Дэвид Митчелл - Блэк Свон Грин
– Укус зеленой мамбы, – сказал Гилберт Суинярд. – Самая смертоносная змея на земле. Твои органы разорвет на куски. Агония!
– Агония – это да, – шмыгнул носом Грант Бёрч, – но все же укус змеи – довольно быстрая смерть. Гораздо хуже, когда с тебя сдирают кожу, медленно и постепенно, как будто снимают носок с ноги. Индейцы Апачи – мастера по этой части. Лучшие из них могли снимать скальп с живого человека – всю ночь.
Пит Рэдмарли рассказал о пытке Вьетконговцев.
– Они связывают тебя, заталкивают в гроб и кладут в промежность сыр Филадельфия. К гробу подводят трубу и запускают голодных крыс. Крысы начинают есть сыр, а потом – и тебя.
Все посмотрели на Тома Юи, ожидая вердикта.
– Мне приснился сон. – Он затянулся сигаретой – эта затяжка длилась целую вечность. – Я – один из последних выживших на земле, после атомной войны. Мы идем по шоссе. Машин нет, лишь стебли травы пробиваются сквозь асфальт. Каждый раз, когда я оборачиваюсь – людей все меньше. Радиация убивает их одного за одним, понимаете? – Он бросил взгляд на своего брата, Ника, потом – на замерзшее озеро. – Не то, чтобы смерть так уж беспокоила меня. Но остаться в одиночестве – на всем белом свете…
Все молчали.
Росс Уилкокс снова изменил тему беседы. Он взял сигарету, сделал затяжку – которая длилась целую вечность (ух, позер).
– Если бы не Уинстон Черчилль, вы бы сейчас говорили на немецком.
Ну, конечно! Он сказал это так, словно к нему это не относится – словно он бы уж точно избежал бы нацистского рабства и присоединился к Сопротивлению. Я ужасно хотел осадить его, хотел сказать, что, вообще-то, если бы Японцы не разбомбили Перл-Харбор, Америка никогда бы не влезла в войну, и Британцам бы пришлось сдаться, а Уинстон Черчилль был бы казнен как военный преступник.
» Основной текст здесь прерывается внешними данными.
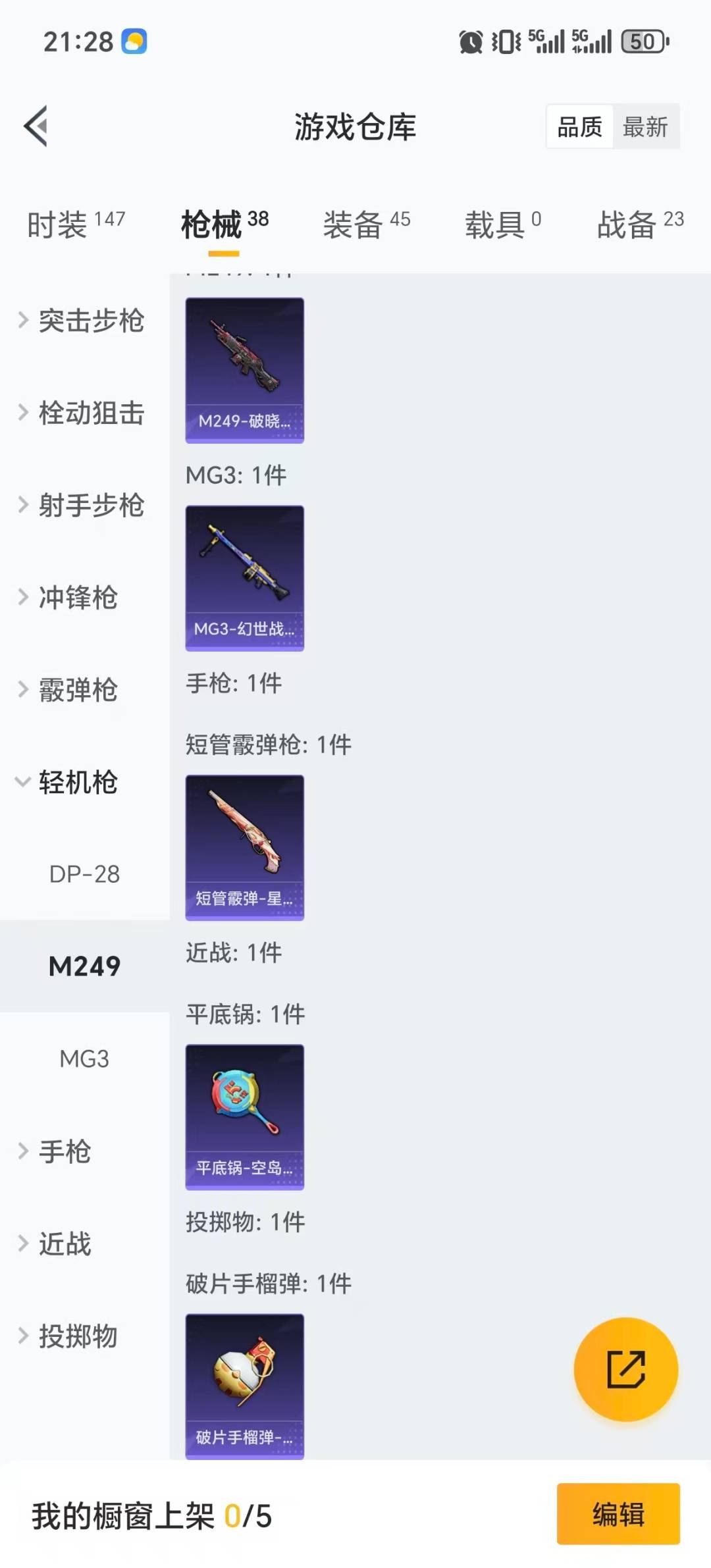Tap the 编辑 button
Viewport: 711px width, 1568px height.
coord(618,1514)
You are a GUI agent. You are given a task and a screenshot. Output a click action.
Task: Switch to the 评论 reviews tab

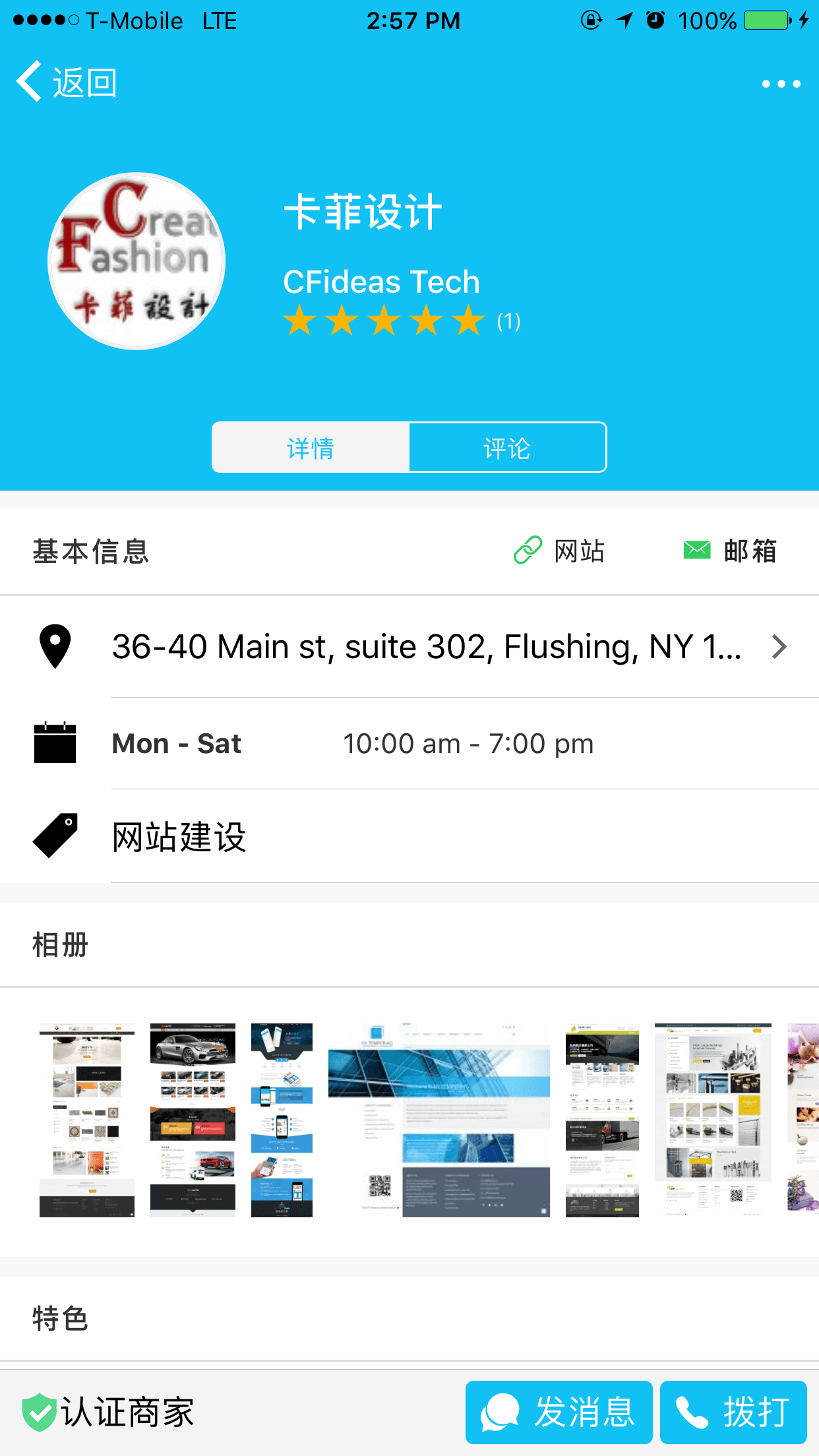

Но я знал, что не смогу. Заике не под силу произнести такую длинную речь, полную сложных, «заикательных», слов. Ведь мой Палач особенно безжалостен в январе.
Так что я просто сказал, что хочу отлить, поднялся и направился по тропе в сторону деревни.
– Эй, Тэйлор! Если тряхнешь своего малыша больше двух раз, это значит, что ты играешь с ним, – крикнул мне вслед Гарри Дрэйк, и Нил Броус с Россом Уилкоксом расхохотались. Я отмахнулся, не оборачиваясь. Вся эта чепуха насчет игры со своим малышом раздражала меня. И не у кого было спросить, что же это, черт возьми, значит.
Оказаться в лесу всегда приятно. Гари Дрэйк и Росс Уилкокс может быть и кричали мне вслед какие-то гадости, но чем тише становились их голоса, тем меньше я хотел вернуться. Я ненавидел себя за то, что не поставил Уилкокса на место, когда он стал нести всю эту чушь про Германию и Черчилля, но в то же время – я не мог позволить себя начать заикаться прямо на глазах у всех самых крутых парней в деревне. Иней на ветках таял, и я слушал кап-кап-кап-капель. Это успокоило меня немного. В низинах, куда не попадали солнечные лучи, все еще лежал снег, но этот снег был недостаточно хорош, чтобы слепить снежок. (Нерон любил пытать своих гостей, заставляя их есть битое стекло – просто ради смеха). Я видел малиновку, дятла, сороку, и далеко-далеко, мне кажется, я слышал пение соловья, хотя и не уверен, что они поют в январе.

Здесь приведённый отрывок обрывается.